Kidney biopsy showed focal membranoproliferative (MPGN) pattern of injury. No TMA changes were seen. Immunofluorescence showed C3-dominant glomerular and mesangial staining (2+), and segmental IgM mesangial staining (1+). Segmental C4d staining was observed. No deposits were seen on electron microscopy (EM). Pronase digestion was not performed. Findings were most consistent with CLL-related immune-complex MPGN.

Venetoclax and Obinutuzumab (Ven-Obi) was commenced. Thrombocytopenia developed 2 days after the first obinutuzumab infusion, leading to gross hematuria and acute kidney injury (AKI) (sCr 161µmol/L). Tumour lysis syndrome was excluded. AKI resolved with conservative management. Interestingly, normalization of complements and proteinuria reduction (uPCR 0.38g/g) were observed within 2 weeks of treatment. Treatment is ongoing but remain uncomplicated.

Discussion

We report a case of focal MPGN with C3 dominance in a patient with low-risk CLL. Lack of antigen retrieval techniques precluded the search for masked deposits. Positive C4d staining, together with low C3 and C4, suggested an immune-complex, instead of an alternative pathway mediated process. The absence of deposits on EM was likely due to early focal disease.

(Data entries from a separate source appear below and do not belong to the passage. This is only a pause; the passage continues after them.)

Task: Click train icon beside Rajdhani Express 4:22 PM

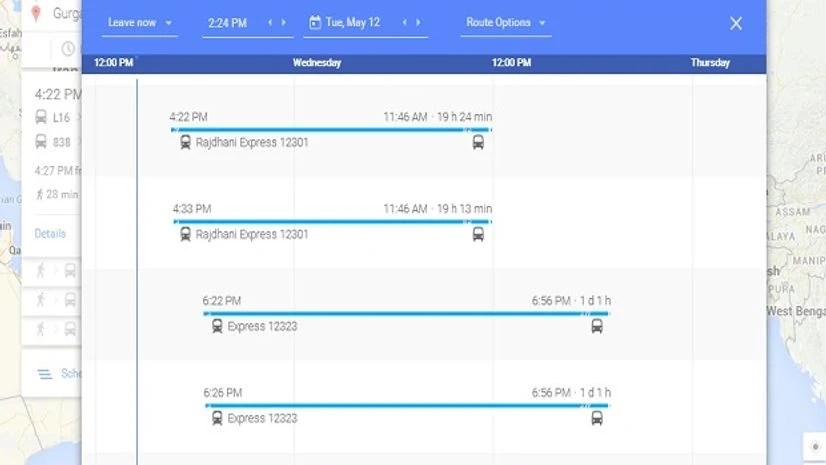Action: coord(185,142)
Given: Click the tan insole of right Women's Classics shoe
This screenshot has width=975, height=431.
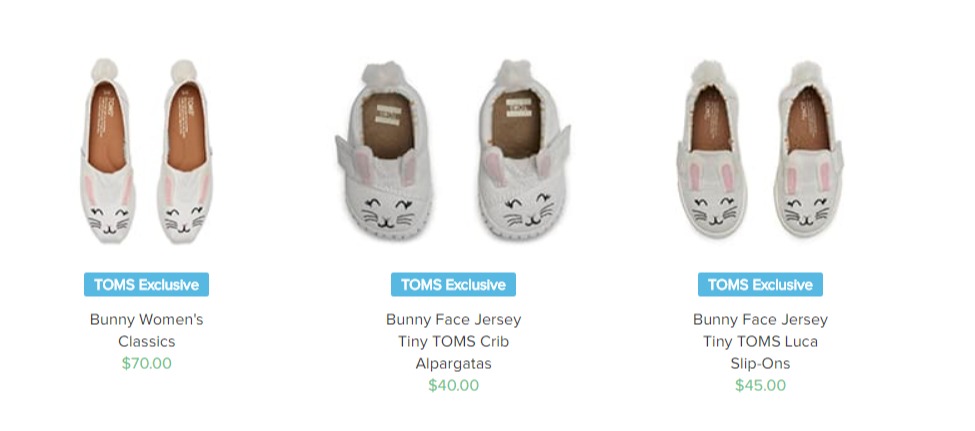Looking at the screenshot, I should [187, 126].
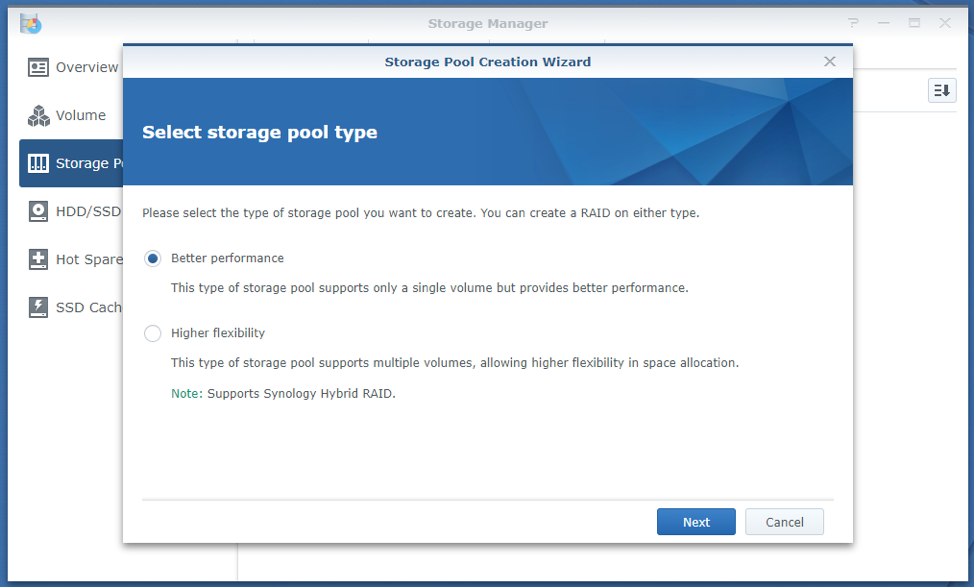Close the Storage Pool Creation Wizard dialog
This screenshot has height=587, width=974.
pos(829,62)
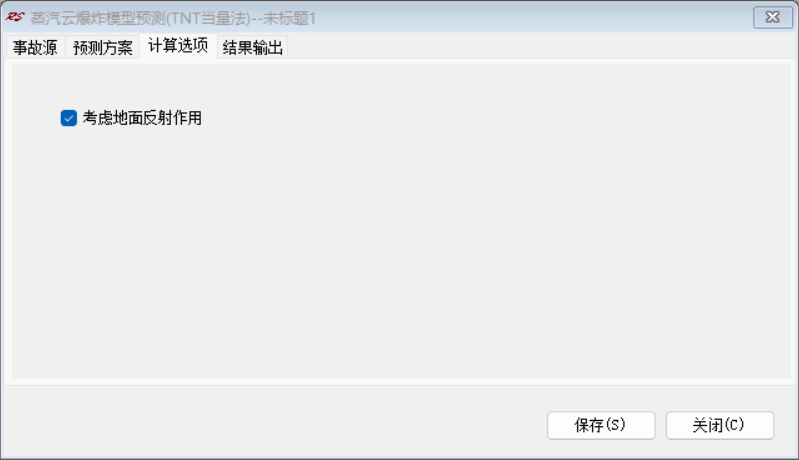The width and height of the screenshot is (799, 460).
Task: Click the red RS application icon
Action: coord(15,17)
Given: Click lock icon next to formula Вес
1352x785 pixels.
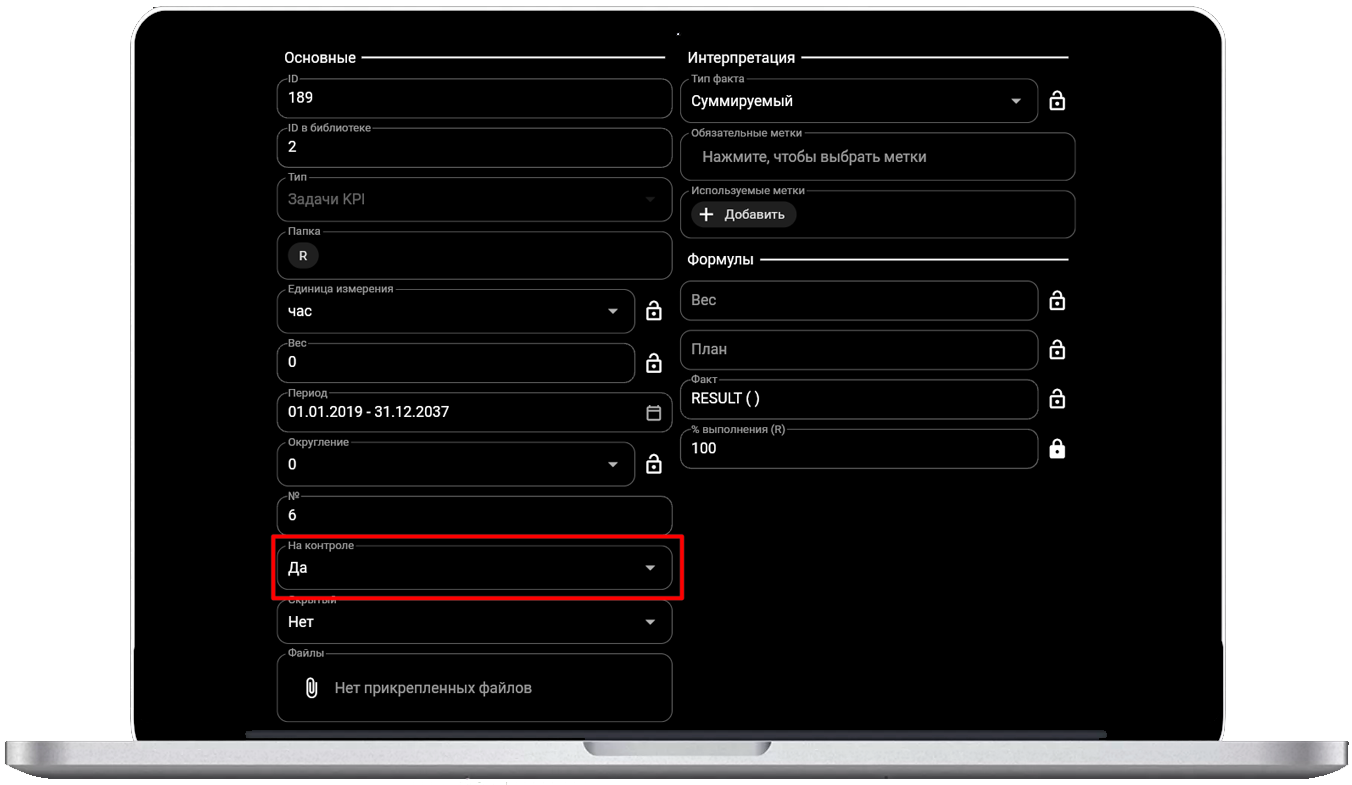Looking at the screenshot, I should pos(1057,300).
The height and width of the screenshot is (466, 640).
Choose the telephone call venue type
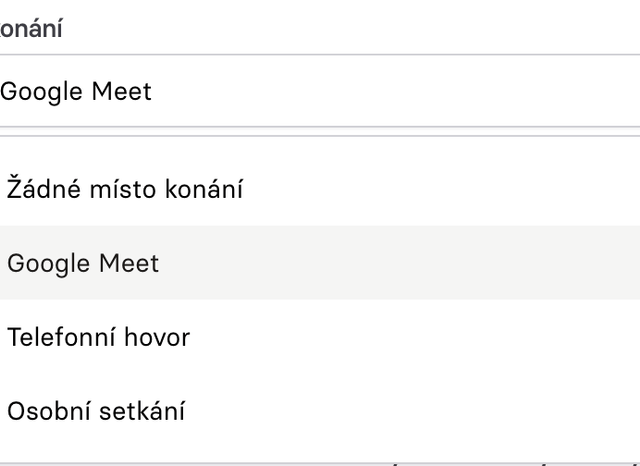tap(98, 337)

Studies suggest that clone-directed therapies improve renal outcomes in dysproteinemic-related kidney disease, but the optimal regimen and timing of treatment in early/mild CLL-R is unknown. We demonstrated early renal response to Ven-Obi in our patient. No tumor lysis syndrome was observed during treatment, although thrombocytopenia, a rare adverse effect of Obinutuzumab, did occur together with AKI, the latter possibly due to tubular obstruction by red blood cells casts. Longer follow-up is needed to determine treatment efficacy of Ven-Obi in CLL-R.